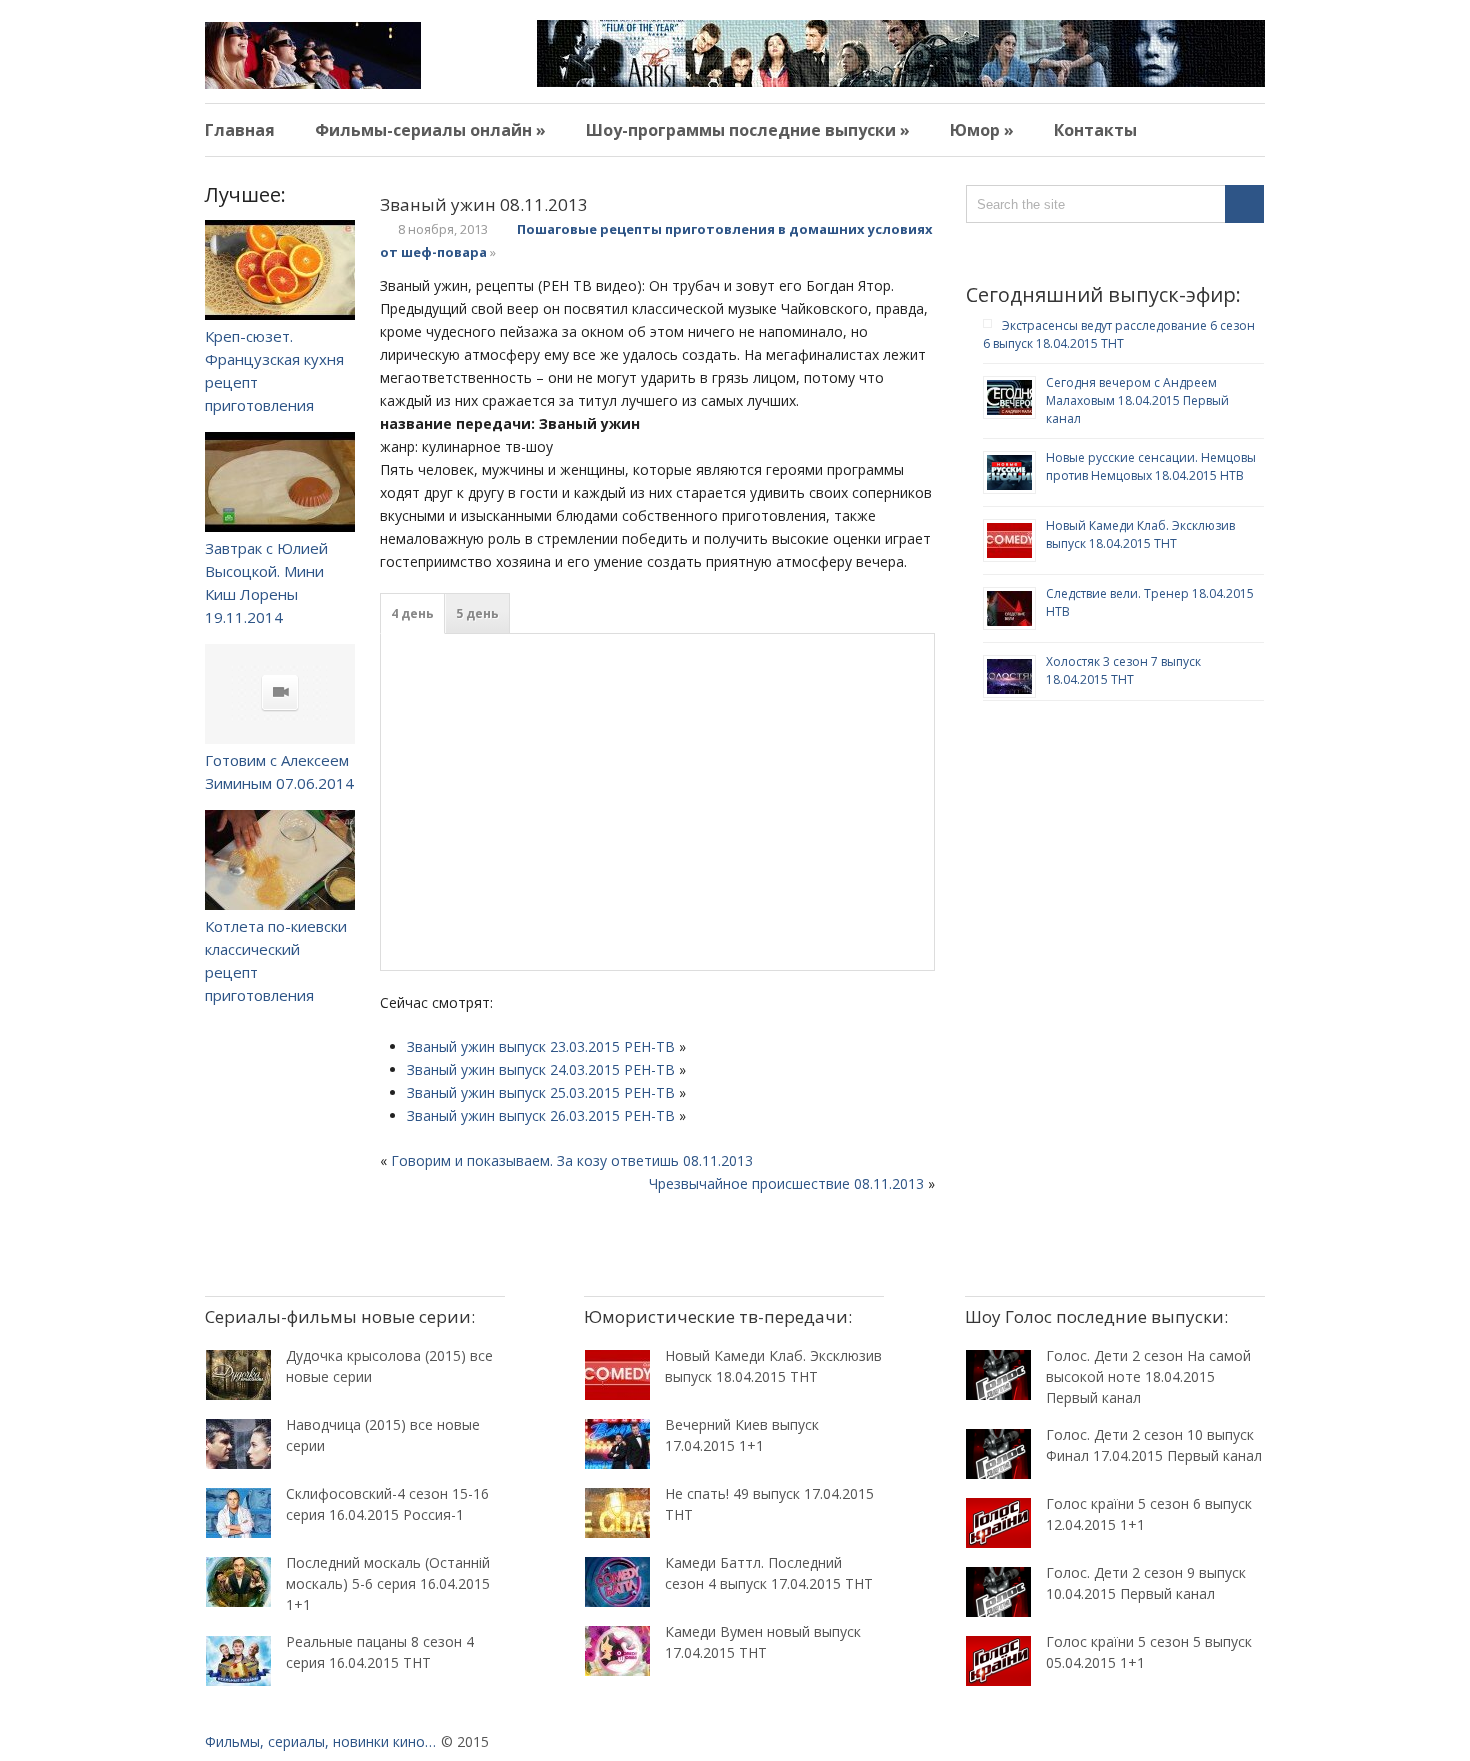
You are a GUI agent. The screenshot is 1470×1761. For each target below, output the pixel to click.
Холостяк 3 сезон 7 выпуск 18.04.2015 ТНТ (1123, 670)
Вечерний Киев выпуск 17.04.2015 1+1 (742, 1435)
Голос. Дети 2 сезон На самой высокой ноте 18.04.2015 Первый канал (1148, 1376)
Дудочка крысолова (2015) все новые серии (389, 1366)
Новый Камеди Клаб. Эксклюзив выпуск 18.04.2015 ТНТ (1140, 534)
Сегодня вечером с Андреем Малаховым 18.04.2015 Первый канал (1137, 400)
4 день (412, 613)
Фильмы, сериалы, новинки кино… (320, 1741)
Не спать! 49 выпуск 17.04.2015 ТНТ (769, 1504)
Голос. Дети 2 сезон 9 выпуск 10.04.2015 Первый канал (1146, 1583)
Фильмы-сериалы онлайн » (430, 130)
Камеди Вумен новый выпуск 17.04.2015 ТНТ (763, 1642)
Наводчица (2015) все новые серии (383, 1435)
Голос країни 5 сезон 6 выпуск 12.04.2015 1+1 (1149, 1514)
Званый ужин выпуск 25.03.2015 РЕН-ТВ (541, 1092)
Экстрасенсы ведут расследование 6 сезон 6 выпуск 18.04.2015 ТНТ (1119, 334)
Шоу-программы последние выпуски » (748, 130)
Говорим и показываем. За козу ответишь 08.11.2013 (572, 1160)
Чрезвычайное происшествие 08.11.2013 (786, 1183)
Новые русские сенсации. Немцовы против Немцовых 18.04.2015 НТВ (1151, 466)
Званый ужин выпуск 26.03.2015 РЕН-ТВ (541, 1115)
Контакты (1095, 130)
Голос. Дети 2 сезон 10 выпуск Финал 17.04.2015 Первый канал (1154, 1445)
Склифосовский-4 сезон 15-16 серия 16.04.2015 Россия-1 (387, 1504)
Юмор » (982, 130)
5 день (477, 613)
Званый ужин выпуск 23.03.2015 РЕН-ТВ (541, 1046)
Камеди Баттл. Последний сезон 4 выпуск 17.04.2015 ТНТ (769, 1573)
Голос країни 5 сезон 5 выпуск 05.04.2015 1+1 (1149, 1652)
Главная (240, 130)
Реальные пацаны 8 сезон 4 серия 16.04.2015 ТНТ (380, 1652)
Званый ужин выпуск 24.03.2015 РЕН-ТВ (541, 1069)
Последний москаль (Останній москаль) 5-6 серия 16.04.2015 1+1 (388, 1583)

--

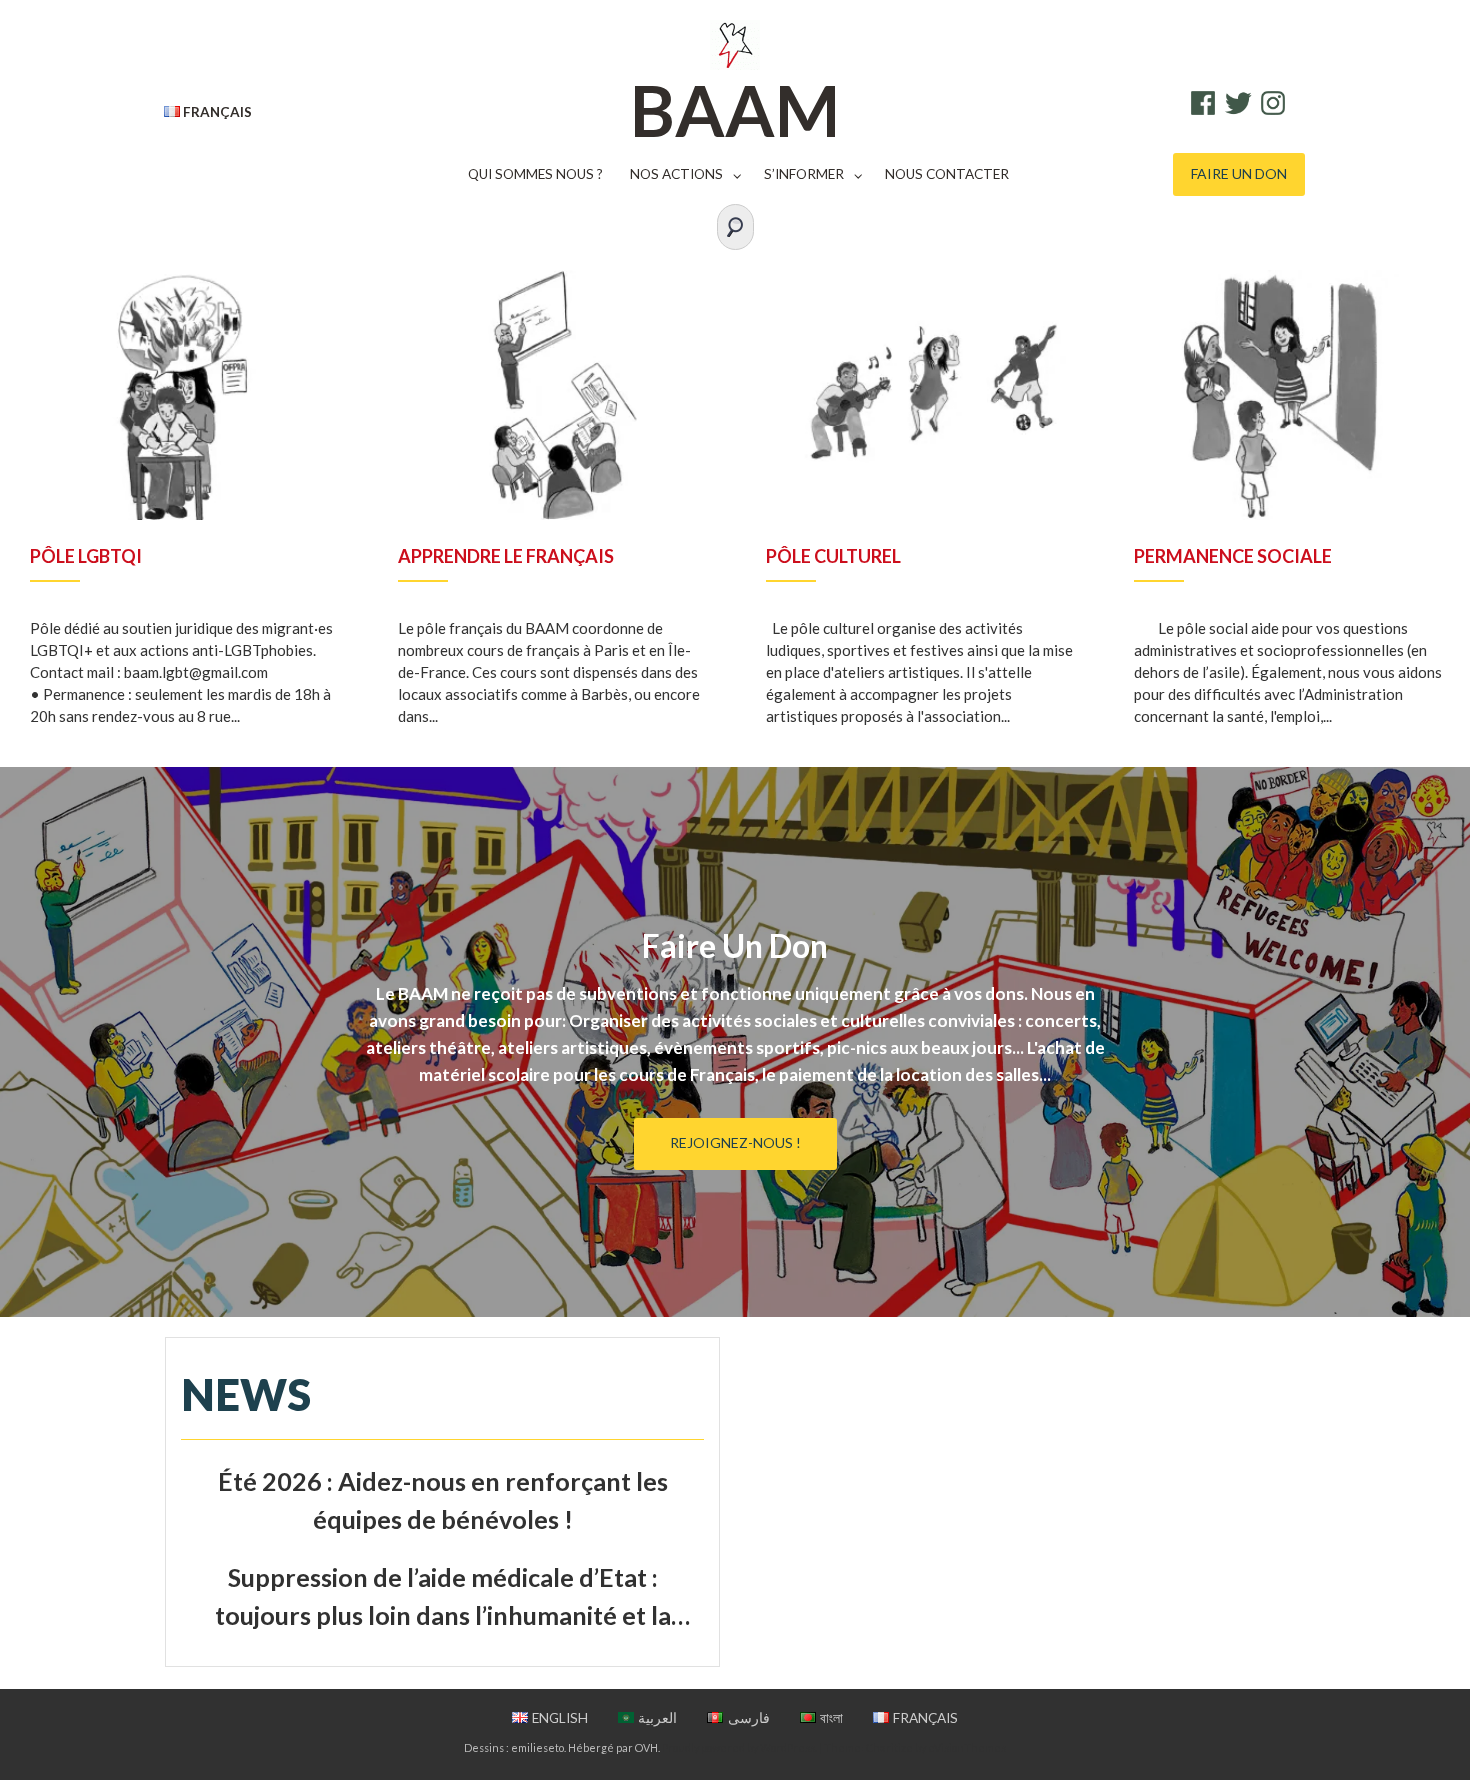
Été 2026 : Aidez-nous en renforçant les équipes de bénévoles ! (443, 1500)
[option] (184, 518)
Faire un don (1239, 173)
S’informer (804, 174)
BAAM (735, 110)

* * *

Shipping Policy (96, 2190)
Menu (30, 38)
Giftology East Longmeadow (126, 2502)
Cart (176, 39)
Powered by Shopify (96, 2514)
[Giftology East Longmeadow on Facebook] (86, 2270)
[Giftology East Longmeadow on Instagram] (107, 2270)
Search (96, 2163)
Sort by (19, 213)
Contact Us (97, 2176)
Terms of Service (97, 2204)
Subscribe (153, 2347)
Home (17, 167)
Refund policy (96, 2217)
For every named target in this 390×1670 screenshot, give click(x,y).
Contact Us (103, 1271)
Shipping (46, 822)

Description of the task » Please give again the lines above between the line holding "You are a GUI" and the line holding "Званый ужин выпуск 25.03.2015", inclusive, exactly as they are and with nothing added.

Exercise answer »
You are a GUI agent. The screenshot is 1470×1761. For each target below, output the pixel to click.
Холостяк 3 сезон 7 выпуск 18.04.2015 ТНТ (1123, 670)
Вечерний Киев выпуск 17.04.2015 1+1 (742, 1435)
Голос. Дети 2 сезон На самой высокой ноте 18.04.2015 Первый канал (1148, 1376)
Дудочка крысолова (2015) все новые серии (389, 1366)
Новый Камеди Клаб. Эксклюзив выпуск 18.04.2015 ТНТ (1140, 534)
Сегодня вечером с Андреем Малаховым 18.04.2015 Первый канал (1137, 400)
4 день (412, 613)
Фильмы, сериалы, новинки кино… (320, 1741)
Не спать! 49 выпуск 17.04.2015 ТНТ (769, 1504)
Голос. Дети 2 сезон 9 выпуск 10.04.2015 Первый канал (1146, 1583)
Фильмы-сериалы онлайн » (430, 130)
Камеди Вумен новый выпуск 17.04.2015 ТНТ (763, 1642)
Наводчица (2015) все новые серии (383, 1435)
Голос країни 5 сезон 6 выпуск 12.04.2015 1+1 (1149, 1514)
Званый ужин выпуск 25.03.2015 РЕН-ТВ (541, 1092)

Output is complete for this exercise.